Ci-dessous j'explique plutôt les résultats du système, avec son architecture et ses différents éléments. Pour voire une chronologie du développement, on peut consulter le journal du projet.
Le référentiel apertium-frp
Le dictionnaire arpitan
J’ai investi beaucoup de temps sur le dictionnaire arpitan. Malgré la standardisation de l’ORB, les textes écrits avec cette norme ont encore une grande variété. La norme différencie entre « graphie large » et « graphie serrée ». La première est l’essai de trouver une espèce de juste milieu entre les très nombreuses formes locales, mais au prix d'utiliser une orthographe plus étymologique et plus éloignée des réalisations phonétiques concrètes de chaque lieu. La deuxième permet de se rapprocher aux formes locales, au prix de la multiplication des mots et des formes fléchies. J’ai concentré les efforts dans la production de textes en graphie large, ce qui implique que la traduction de textes arpitans au français est nettement pire.
Mais il y a encore de nombreux détails qui restent sujet de discussion dans l’ORB, en général, et la « graphie large » en particulier. L’effacement, voire la disparition, des terminaisons dans la plupart des variétés arpitanes complique les choses. Quant au lexique et la morphologie, les questions où j’ai trouvé de nombreuses contradictions dans les textes sont :
- La terminaison -ie ou -ia (et parfois -e ou -a dans les noms féminins). D’accord avec Stich, le traducteur choisit la terminaison -ie, avec quelques exceptions.
- La terminaison -âl ou -al, voire -èl. Je suis la norme de Stich, qui restreint -âl à des formes anciennes et utilise èl pour les néologismes.
- Dans les gentilés qui terminent en -ois en français, en suivant Stich, j’utilise presque toujours -ouès, mais parfois, à la demande de Favre, -ês est choisi.
- La terminaison -ologo est préférée aux dépens d’-ologue et -ologisto.

> [DONNÉES FOURNIES]
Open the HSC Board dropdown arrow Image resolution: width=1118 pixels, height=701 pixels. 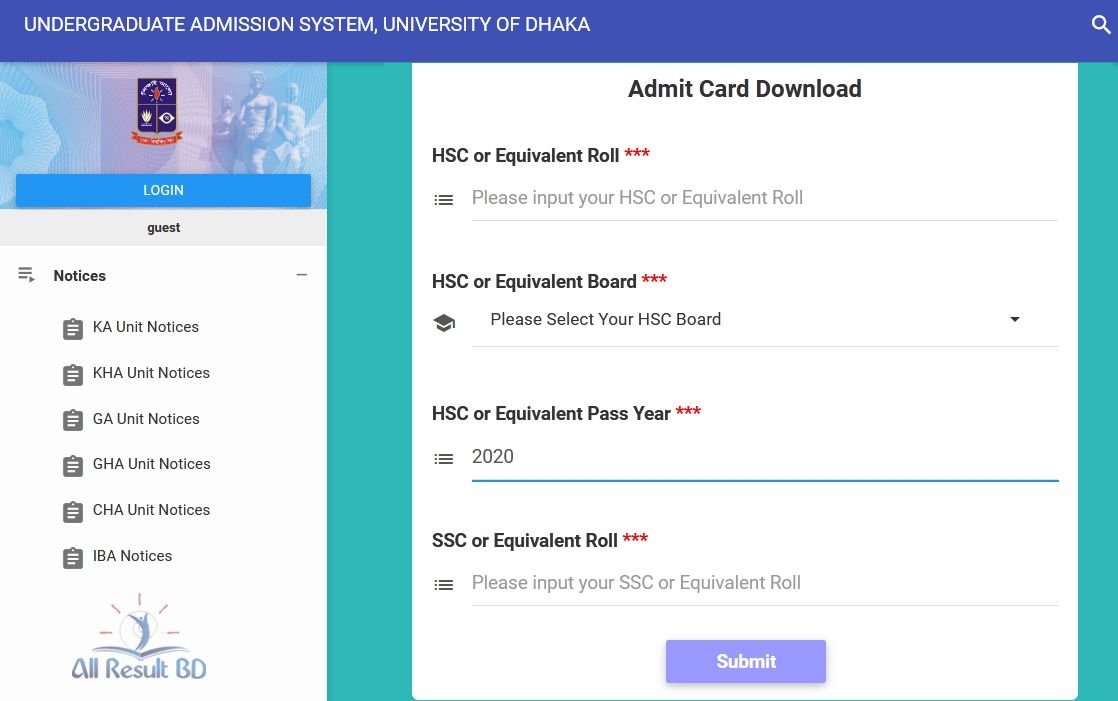point(1015,319)
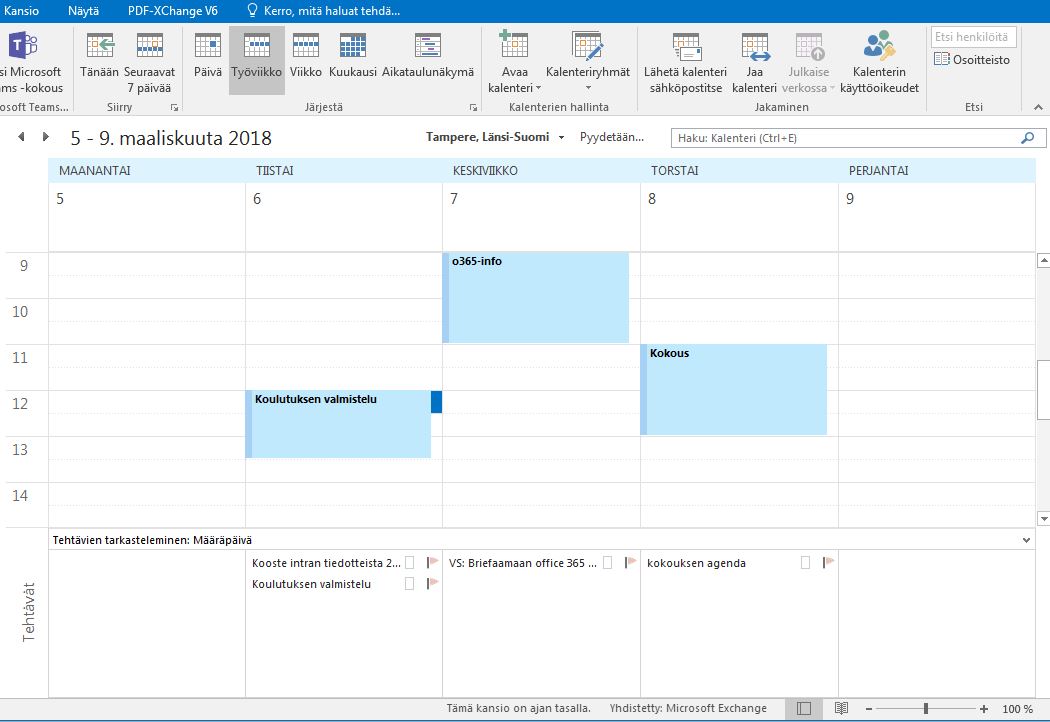Click the Jaa kalenteri share icon
The image size is (1050, 722).
[754, 47]
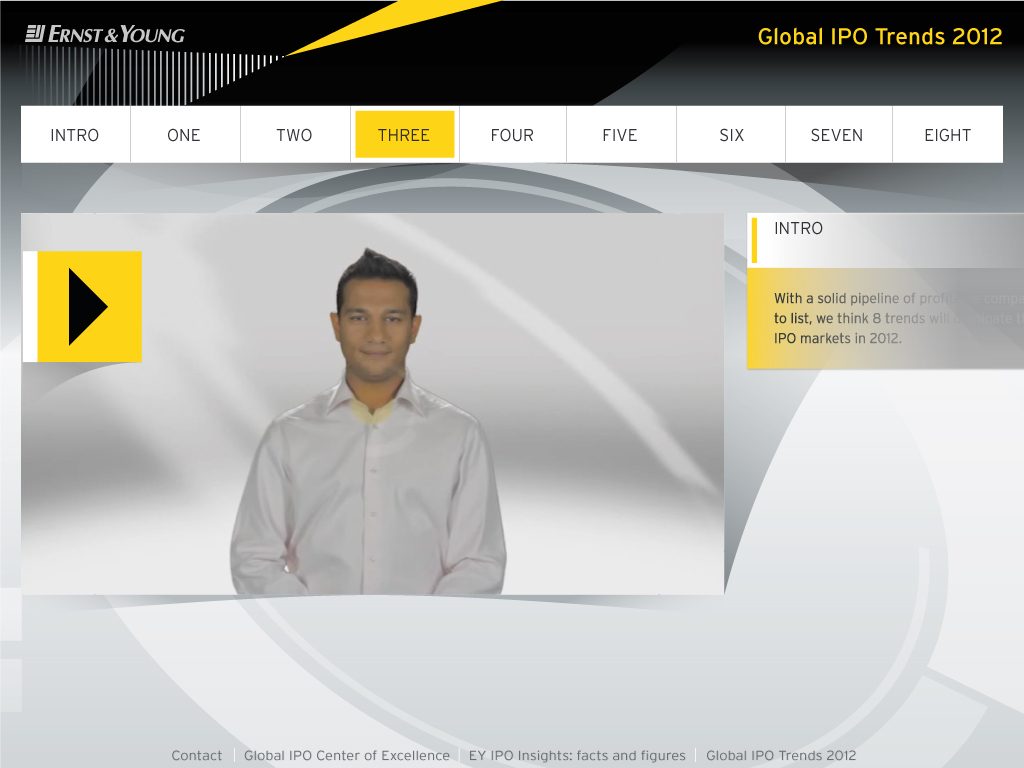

> [CONSIGNE DE L'EXERCICE]
Recopiez fidèlement l'extrait sur le dictionnaire arpitan, en commençant par « Mais il y a » et en poursuivant jusqu'à « avec quelques exceptions. ». Ne vous appuyez que sur l'extrait choisi.

> [EN RÉPONSE]
Mais il y a encore de nombreux détails qui restent sujet de discussion dans l’ORB, en général, et la « graphie large » en particulier. L’effacement, voire la disparition, des terminaisons dans la plupart des variétés arpitanes complique les choses. Quant au lexique et la morphologie, les questions où j’ai trouvé de nombreuses contradictions dans les textes sont :
- La terminaison -ie ou -ia (et parfois -e ou -a dans les noms féminins). D’accord avec Stich, le traducteur choisit la terminaison -ie, avec quelques exceptions.